Start of Text block
Despite the stimulus measures from the government and the RBI, the near-term outlook for the housing sector looks challenging and the market may remain muted over the next couple of quarters. But there is hope of faster recovery in tier-2 and tier-3 towns. Lakshminarayanan Duraiswamy, Managing Director, Sundaram Home Finance, a leading lender to the housing segment, spoke to BusinessLine about the housing finance market, stimulus measures, and near-term challenges. Excerpts

Will the recent stimulus measures reduce liquidity stress for housing finance companies (HFCs)?

Based on the recent RBI announcement, the National Housing Bank has also sanctioned special refinance facility to housing finance companies to tide over the short-term liquidity challenges. These recent measures will certainly ease the liquidity stress for mid/large-sized HFCs.

However, for smaller HFCs with lower ratings, we have to watch whether the lenders will support them, and the mechanics of it. HFCs play a very important role in the transmission of credit from the banking system to the ultimate consumer. It will depend largely on the banking system’s willingness to take risks and support smaller HFCs.

What will be the immediate impact of the Centre’s and RBI’s stimulus packages on the housing sector?

The real estate sector has been facing headwinds over the last 18-24 months. Covid-19 has only aggravated the situation. Builders/developers continue to face liquidity constraints. Banks have become extremely risk-averse to lend to this sector, considering the already stressed portfolio of this segment. HFCs have liquidity constraints to extend support now.

On the construction side, they need to re-assess their labour situation and costs of construction. Further, I expect buying sentiment to stay soft in the immediate term; it will take a few months to slowly recover and for people to consider such long-term commitments. Employment status will be a concern amongst the salaried; capital required for business will rank high amongst self-employed. In addition, buy versus rent will also begin to play on their minds.

For the stimulus package to see desired results, we need demand pick-up. We will have to wait for at least a couple of quarters to assess this.

Will labour shortage due to reverse migration from key States be a constraint for pick-up in construction activities?

This will have a significant impact in all the States that depended on migrant labour. Majority of our big States use migrant labour. This is a key issue, and possibly the number-one priority of builders is to mobilise labour. This will push up costs and take time to settle as well.

Labour that reverse-migrated was amongst the worst affected and bore the brunt of this fallout. I don’t expect them to return immediately as they will wait to see job availability, the economics of return, and the confidence factor.

With expected ease in liquidity constraints, and other support measures, will the affordable housing segment see an early recovery?
End of Text block
Start of Record set
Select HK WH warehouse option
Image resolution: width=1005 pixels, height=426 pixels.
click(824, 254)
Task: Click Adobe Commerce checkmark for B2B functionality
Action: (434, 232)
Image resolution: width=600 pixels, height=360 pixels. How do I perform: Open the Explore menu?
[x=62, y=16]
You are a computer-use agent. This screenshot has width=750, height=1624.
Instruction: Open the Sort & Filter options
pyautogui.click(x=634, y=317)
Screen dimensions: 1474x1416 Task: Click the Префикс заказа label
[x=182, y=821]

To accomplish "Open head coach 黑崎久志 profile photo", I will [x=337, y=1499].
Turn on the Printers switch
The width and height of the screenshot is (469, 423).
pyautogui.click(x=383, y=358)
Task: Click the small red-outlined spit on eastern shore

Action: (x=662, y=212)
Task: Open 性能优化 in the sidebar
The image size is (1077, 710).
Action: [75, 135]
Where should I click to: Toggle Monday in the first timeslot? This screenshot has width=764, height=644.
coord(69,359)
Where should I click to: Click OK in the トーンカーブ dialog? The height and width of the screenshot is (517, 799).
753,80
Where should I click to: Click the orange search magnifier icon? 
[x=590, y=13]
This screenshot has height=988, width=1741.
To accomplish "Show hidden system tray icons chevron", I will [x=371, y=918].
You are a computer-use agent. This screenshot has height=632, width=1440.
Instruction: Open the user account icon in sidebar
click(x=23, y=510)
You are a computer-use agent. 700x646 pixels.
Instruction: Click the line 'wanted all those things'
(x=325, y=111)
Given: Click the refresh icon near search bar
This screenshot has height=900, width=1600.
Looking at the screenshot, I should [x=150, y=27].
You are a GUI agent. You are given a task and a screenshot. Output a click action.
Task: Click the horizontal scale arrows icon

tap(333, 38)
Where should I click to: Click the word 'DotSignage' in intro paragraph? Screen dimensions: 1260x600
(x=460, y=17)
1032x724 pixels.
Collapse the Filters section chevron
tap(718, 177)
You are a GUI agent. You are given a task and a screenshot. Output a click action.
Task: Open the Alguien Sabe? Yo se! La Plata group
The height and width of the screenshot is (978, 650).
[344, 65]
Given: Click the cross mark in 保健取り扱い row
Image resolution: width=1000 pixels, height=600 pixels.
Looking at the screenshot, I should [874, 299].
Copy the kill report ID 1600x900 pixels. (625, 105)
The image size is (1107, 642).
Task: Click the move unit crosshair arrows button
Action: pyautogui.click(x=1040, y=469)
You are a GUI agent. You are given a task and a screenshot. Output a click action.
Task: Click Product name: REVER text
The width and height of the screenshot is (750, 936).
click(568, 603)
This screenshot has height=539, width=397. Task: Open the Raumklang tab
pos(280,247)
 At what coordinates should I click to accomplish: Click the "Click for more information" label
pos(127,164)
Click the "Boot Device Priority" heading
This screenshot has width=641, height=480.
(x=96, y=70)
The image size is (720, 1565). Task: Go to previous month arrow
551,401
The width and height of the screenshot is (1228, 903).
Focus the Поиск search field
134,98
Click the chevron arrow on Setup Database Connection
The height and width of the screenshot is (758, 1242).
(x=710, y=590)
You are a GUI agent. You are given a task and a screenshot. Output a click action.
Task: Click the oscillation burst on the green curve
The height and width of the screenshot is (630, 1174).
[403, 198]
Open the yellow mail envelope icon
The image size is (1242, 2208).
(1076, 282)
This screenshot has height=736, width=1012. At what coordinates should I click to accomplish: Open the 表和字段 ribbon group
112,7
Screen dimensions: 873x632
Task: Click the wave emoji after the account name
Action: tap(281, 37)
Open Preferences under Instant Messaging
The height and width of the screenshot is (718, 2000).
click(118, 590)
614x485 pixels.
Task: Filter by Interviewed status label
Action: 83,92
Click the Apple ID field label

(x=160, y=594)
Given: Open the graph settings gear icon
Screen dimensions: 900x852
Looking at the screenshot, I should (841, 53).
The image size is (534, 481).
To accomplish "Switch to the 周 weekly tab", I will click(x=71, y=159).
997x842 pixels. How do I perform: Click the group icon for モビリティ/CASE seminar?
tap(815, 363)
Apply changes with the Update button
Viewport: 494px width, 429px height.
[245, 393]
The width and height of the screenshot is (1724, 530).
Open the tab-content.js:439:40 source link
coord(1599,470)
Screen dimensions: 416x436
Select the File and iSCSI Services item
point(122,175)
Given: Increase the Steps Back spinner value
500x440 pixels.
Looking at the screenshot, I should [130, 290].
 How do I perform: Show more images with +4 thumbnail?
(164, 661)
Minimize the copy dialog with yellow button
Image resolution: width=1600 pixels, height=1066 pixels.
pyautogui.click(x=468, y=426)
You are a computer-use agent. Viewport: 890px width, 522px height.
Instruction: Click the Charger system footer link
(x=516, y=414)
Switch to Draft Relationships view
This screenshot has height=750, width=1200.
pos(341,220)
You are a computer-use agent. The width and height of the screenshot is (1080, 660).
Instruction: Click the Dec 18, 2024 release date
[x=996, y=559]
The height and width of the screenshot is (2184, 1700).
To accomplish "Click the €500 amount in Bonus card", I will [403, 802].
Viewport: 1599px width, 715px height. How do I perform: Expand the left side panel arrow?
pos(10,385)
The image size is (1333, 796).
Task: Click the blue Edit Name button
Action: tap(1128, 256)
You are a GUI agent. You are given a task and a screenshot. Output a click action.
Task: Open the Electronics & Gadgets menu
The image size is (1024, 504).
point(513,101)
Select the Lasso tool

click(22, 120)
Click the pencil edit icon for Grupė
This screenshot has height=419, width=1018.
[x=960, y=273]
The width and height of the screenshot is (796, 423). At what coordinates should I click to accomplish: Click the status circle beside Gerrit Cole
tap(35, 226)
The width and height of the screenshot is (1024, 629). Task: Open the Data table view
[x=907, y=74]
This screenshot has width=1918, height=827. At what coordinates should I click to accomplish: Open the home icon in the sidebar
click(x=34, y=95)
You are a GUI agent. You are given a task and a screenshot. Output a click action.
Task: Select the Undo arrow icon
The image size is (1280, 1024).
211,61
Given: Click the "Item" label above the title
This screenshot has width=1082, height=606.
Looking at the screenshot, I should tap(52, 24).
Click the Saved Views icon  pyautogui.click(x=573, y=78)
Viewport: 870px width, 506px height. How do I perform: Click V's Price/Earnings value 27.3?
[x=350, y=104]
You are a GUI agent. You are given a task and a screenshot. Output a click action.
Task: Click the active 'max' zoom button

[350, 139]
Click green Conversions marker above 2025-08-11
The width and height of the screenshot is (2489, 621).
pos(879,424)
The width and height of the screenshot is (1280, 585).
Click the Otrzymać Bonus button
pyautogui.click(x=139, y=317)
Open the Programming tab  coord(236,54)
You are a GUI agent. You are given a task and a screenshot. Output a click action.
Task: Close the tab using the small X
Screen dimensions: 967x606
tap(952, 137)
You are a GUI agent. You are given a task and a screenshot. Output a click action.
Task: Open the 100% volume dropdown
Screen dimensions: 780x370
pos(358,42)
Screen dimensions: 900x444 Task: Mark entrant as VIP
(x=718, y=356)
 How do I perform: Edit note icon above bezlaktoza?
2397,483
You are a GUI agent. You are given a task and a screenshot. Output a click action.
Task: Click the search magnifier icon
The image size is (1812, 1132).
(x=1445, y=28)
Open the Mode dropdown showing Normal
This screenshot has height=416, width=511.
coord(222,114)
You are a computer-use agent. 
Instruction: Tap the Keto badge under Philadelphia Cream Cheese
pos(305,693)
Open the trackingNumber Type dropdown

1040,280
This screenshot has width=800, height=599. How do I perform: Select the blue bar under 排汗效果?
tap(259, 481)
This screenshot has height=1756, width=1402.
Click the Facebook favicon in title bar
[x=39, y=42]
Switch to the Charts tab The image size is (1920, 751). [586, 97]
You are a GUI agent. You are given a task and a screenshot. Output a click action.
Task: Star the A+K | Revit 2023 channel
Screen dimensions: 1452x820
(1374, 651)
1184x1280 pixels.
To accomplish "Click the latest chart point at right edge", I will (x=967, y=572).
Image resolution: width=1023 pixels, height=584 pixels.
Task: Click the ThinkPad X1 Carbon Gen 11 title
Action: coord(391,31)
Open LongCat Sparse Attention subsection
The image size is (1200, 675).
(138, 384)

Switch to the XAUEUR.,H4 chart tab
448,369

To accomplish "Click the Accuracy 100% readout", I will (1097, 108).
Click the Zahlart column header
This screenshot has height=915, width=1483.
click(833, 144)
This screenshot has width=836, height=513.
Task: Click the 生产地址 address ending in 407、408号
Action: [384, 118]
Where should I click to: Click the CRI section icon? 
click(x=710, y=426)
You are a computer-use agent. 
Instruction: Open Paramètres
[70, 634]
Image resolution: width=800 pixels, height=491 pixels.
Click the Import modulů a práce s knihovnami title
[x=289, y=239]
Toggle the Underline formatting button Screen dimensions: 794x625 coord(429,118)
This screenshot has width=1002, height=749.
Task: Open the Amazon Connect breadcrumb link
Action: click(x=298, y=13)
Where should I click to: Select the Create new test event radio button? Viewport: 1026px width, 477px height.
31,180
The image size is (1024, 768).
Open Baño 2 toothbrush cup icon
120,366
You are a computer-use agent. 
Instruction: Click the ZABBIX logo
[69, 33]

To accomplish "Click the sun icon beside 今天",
End of Record set
### Exercise tasks
1. In the housing finance interview, reproduce the passage between "The real estate" and "extend support now.", inclusive, replacing "liquidity constraints" with "funding constraints".
2. Summarize the housing finance interview in two sentences.
3. Write what follows the housing finance interview from where it stops.
The data were drawn from a separate source.

### Outputs for the tasks
1.
The real estate sector has been facing headwinds over the last 18-24 months. Covid-19 has only aggravated the situation. Builders/developers continue to face funding constraints. Banks have become extremely risk-averse to lend to this sector, considering the already stressed portfolio of this segment. HFCs have funding constraints to extend support now.

2. Lakshminarayanan Duraiswamy of Sundaram Home Finance told BusinessLine that recent stimulus measures, including the National Housing Bank's special refinance facility, will ease liquidity stress for mid- and large-sized HFCs, while support for smaller, lower-rated HFCs depends on the banking system's willingness to take risks. Duraiswamy expected buying sentiment to stay soft in the immediate term, with at least a couple of quarters needed to assess demand, and said that labour shortages from reverse migration will push up construction costs and take time to settle.

3.
Affordable housing is completely an end-user segment and people buy for their need for shelter. While the employment stability of such segment and confidence to make that long-term commitment will still be factors to consider, we expect this segment to recover first, especially in tier 2/3 locations.

How have you tweaked your business plan for this fiscal due to Covid-19 impact on the job market?

We are assessing the situation as it emerges and the impact it has on our constituency. But one thing is for sure, the next two quarters will remain muted. Our focus, post moratorium period, will be on recovery and getting the portfolio back to where it was. It is too early to make a call on the business plan as we have not even opened all our offices and are managing with minimum staff as mandated.

What is the company’s liquidity position?

Given the uncertainties around us, the need for cash has never been greater. Many of us in the financial sector have been through liquidity challenges over the last 18 months or so. We continue to look for opportunities to raise money despite the negative carry. We have been borrowing from banks and availed of the liquidity facility from NHB as well. Public deposits continue to be a consistent source of funding for us. Last year, there was a record accretion of ₹430 crore to our deposit base. Even during the two months of the lockdown, depositors have continued to repose their faith in us and deposits have been flowing in nicely.

How do you see the trend on the asset quality front?

When there is large-scale stress amongst the borrowers, we expect delays. We think the asset quality might deteriorate slightly in the short term but will bounce back soon thereafter. Once economic activity resumes, people will catch up. A moratorium is intended to soften the blow in the immediate term. Our focus would naturally shift to recovery efforts post moratorium. With book size likely to remain stagnant due to low incremental business, recovery would assume priority for the entire sector.